Bei allem, was in unserer Welt so kreucht und fleucht gibt es doch ein Lebewesen, das in der Tiroler Kulturlandschaft eine bisher ungesehen rasche Verbreitung findet: Das Adabei.
Das Adabei ist ein seltsames Wesen, das seit Anbeginn der Menschheit in unserer Mitte lebt, jedoch erst mit der Erfindung von Social Media entdeckt wurde und sich seither rasant vermehrt. Dennoch wurde bislang erst wenig bis gar nichts über das Adabei geschrieben, was vielleicht daran liegen könnte, dass das Adabei nur selten bei Tageslicht anzutreffen ist. Das Adabei ist nämlich hauptsächlich abend- und nachtaktiv. Während es andere Lichtquellen strikt meidet ist sein natürlicher Lebensraum das Rampenlicht, in dem es sich nur allzu gerne sonnt.

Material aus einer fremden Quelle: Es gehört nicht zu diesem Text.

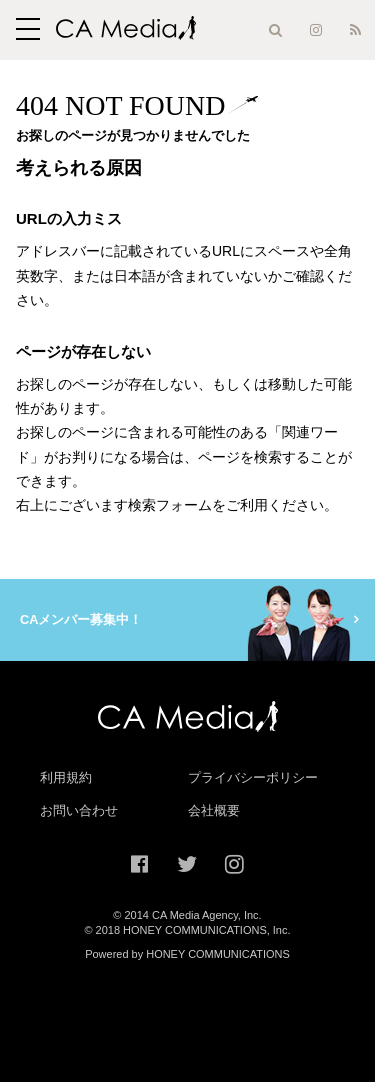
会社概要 (214, 812)
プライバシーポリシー (253, 779)
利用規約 (66, 779)
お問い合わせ (79, 812)
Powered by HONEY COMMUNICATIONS (187, 955)
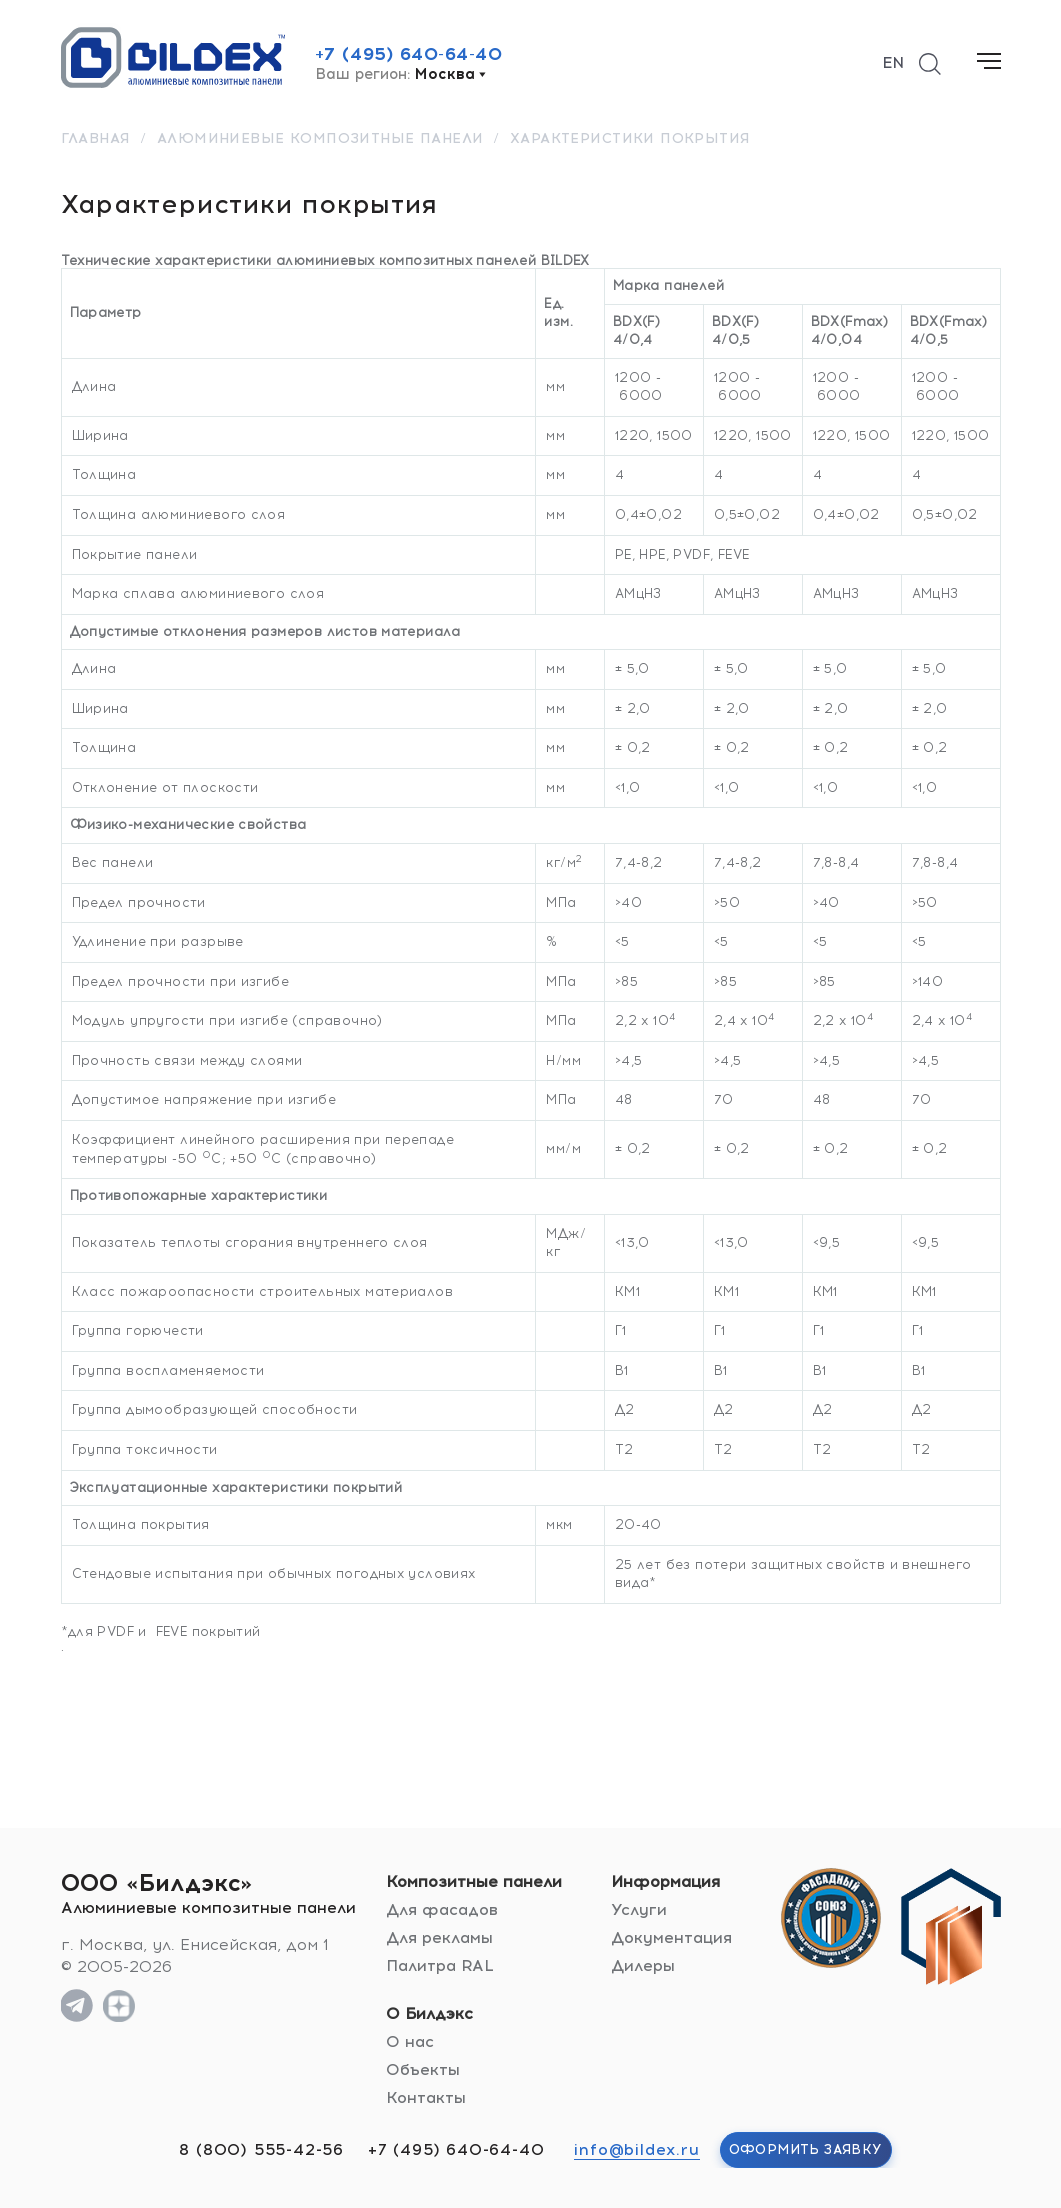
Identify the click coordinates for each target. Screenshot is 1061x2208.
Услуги (639, 1909)
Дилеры (643, 1965)
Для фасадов (442, 1909)
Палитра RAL (440, 1965)
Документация (671, 1937)
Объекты (423, 2069)
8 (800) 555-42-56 (261, 2149)
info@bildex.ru (636, 2149)
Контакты (426, 2097)
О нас (410, 2041)
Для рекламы (439, 1937)
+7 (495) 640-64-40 (409, 54)
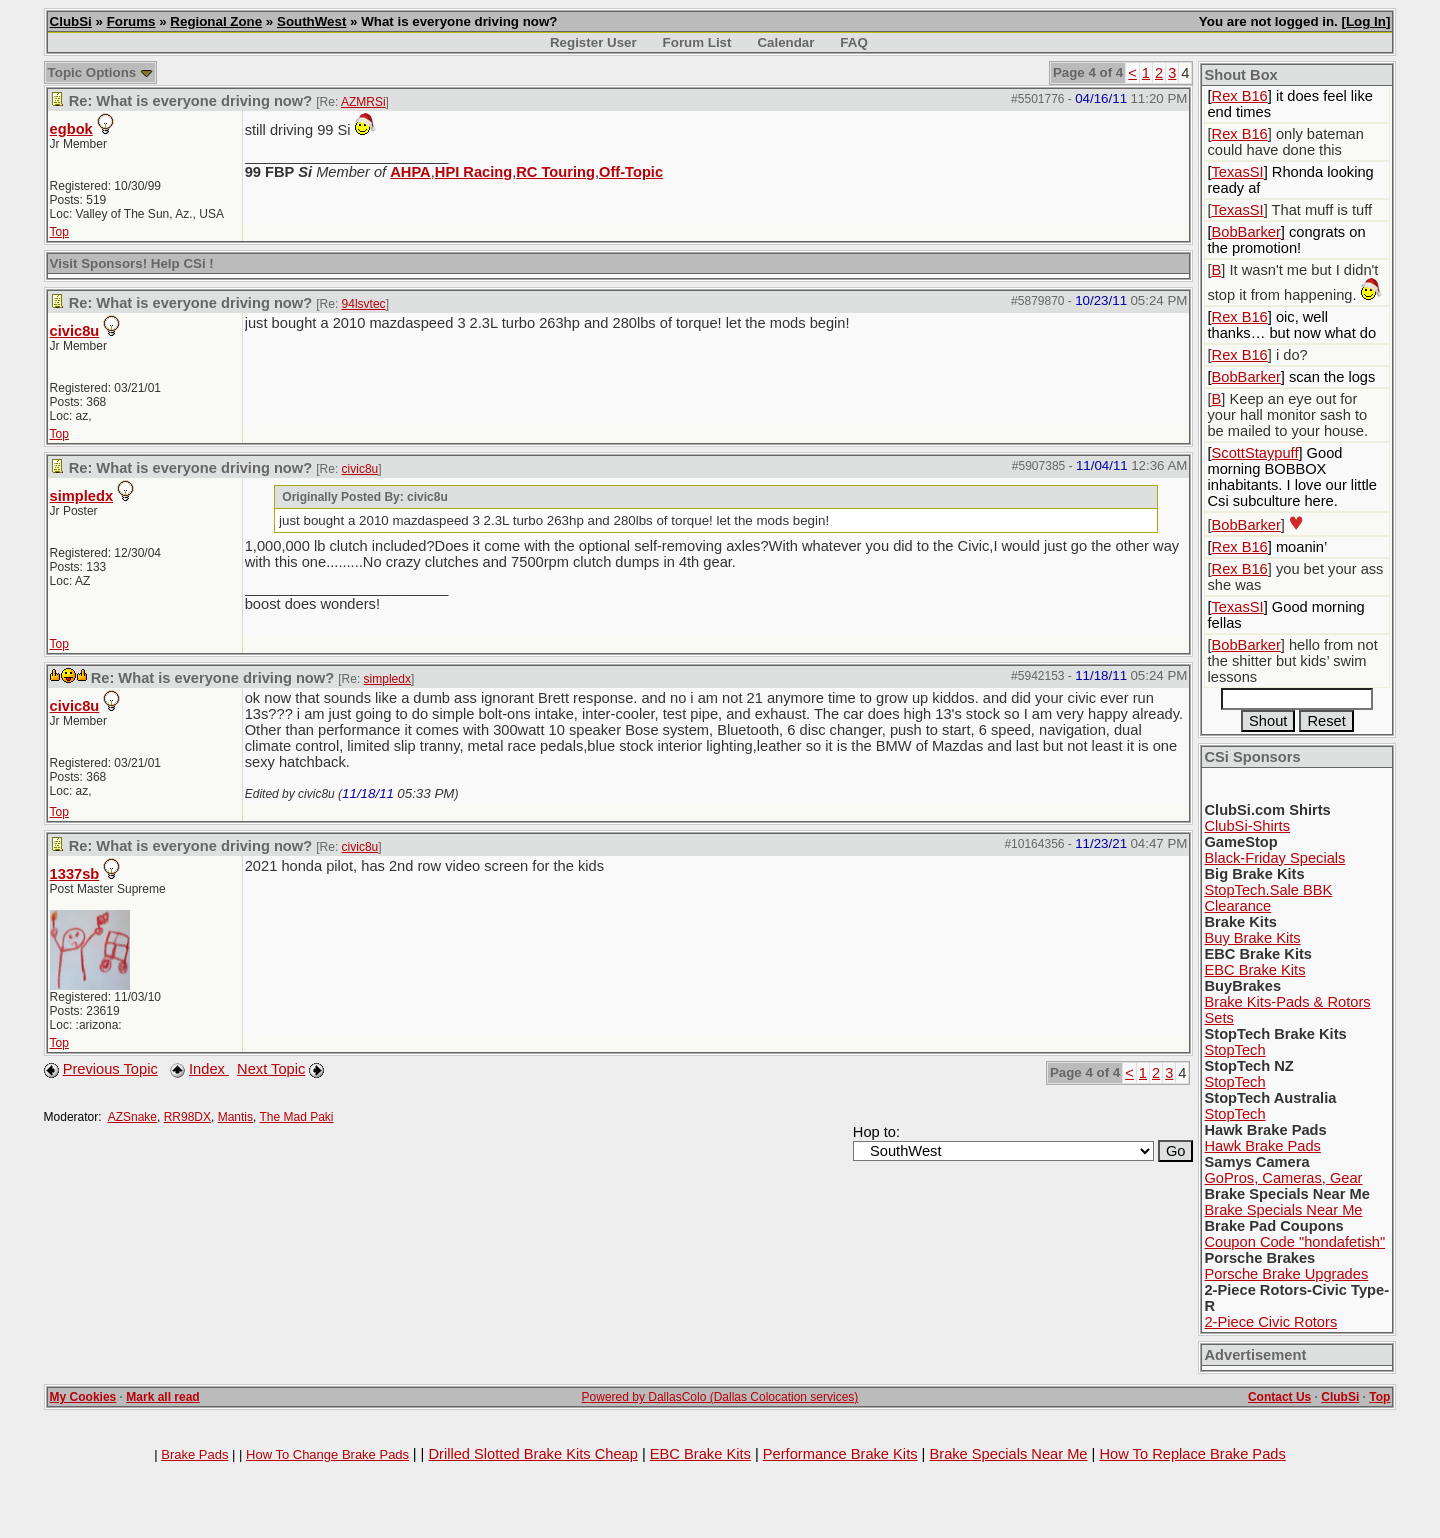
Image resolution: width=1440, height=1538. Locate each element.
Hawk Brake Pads (1262, 1146)
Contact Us (1279, 1397)
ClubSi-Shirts (1247, 826)
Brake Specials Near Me (1283, 1210)
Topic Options (100, 72)
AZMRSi (363, 102)
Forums (131, 21)
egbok (71, 129)
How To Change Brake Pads (327, 1454)
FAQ (853, 42)
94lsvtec (364, 304)
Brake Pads (194, 1454)
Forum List (697, 42)
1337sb (75, 874)
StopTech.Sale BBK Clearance (1268, 898)
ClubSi (71, 21)
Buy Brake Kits (1252, 938)
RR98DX (187, 1117)
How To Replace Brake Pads (1192, 1454)
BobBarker (1246, 232)
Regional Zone (216, 21)
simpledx (82, 496)
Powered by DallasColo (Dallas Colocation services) (720, 1397)
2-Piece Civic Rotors (1270, 1322)
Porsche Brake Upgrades (1286, 1274)
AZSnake (132, 1117)
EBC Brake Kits (1254, 970)
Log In (1366, 21)
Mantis (235, 1117)
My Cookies (83, 1397)
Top (59, 232)
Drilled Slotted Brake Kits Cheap (532, 1454)
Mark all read (162, 1397)
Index (209, 1069)
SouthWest (311, 21)
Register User (593, 42)
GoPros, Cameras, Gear (1283, 1178)
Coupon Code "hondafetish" (1294, 1242)
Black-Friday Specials (1274, 858)
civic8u (75, 331)
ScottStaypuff (1255, 453)
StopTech (1234, 1050)
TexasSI (1238, 172)
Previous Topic (110, 1069)
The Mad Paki (296, 1117)
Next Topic (271, 1069)
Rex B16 (1240, 96)
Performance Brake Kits (840, 1454)
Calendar (785, 42)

Während das männliche Adabei eher als großzügig, laut und sozial gilt – ausgestattet mit der überlebensnotwendigen Fähigkeit Getränke zu spendieren und aus Wildfremden in Sekundenschnelle beste Freunde zu machen – halten sich weibliche Adabeis häufig eher im Hintergrund. Den Mangel an Aufmerksamkeit machen sie durch Stutenbissigkeit wieder wett, welche sie gegenüber den spendierfreudigen männlichen Adabeis jedoch gekonnt zu verbergen wissen.

Es ist in der Gattung der Adabeis strikt zu unterscheiden zwischen sogenannten getarnten Adabeis und offensichtlichen Adabeis. Der Unterschied ist dabei in jenem Teil der Realität begründet, der nicht durch Facebookveranstaltungen abgedeckt wird. Getarnte Adabeis betreiben einen hohen Aufwand, um nicht als Adabei wahrgenommen zu werden. Das geht so weit, dass viele von ihnen untertags einer geregelten Arbeit nachgehen und ein weitgehend stabiles Leben führen. Sobald es jedoch Abend wird und die Rampenlichter eingeschaltet werden, verwandeln sie sich und werden zu richtigen Adabeis, die wild um das Zentrum der Aufmerksamkeit kreisen.
Bei den offensichtlichen Adabeis hat der nüchterne Betrachter im Grunde keine Ahnung, was sie eigentlich im realen Leben machen. Der Verdacht liegt nahe, dass sie in einen alljahreszeitlichen Winterschlaf, eine Art Schockstarre verfallen, wenn sie nicht gerade von Veranstaltung zu Veranstaltung ziehen.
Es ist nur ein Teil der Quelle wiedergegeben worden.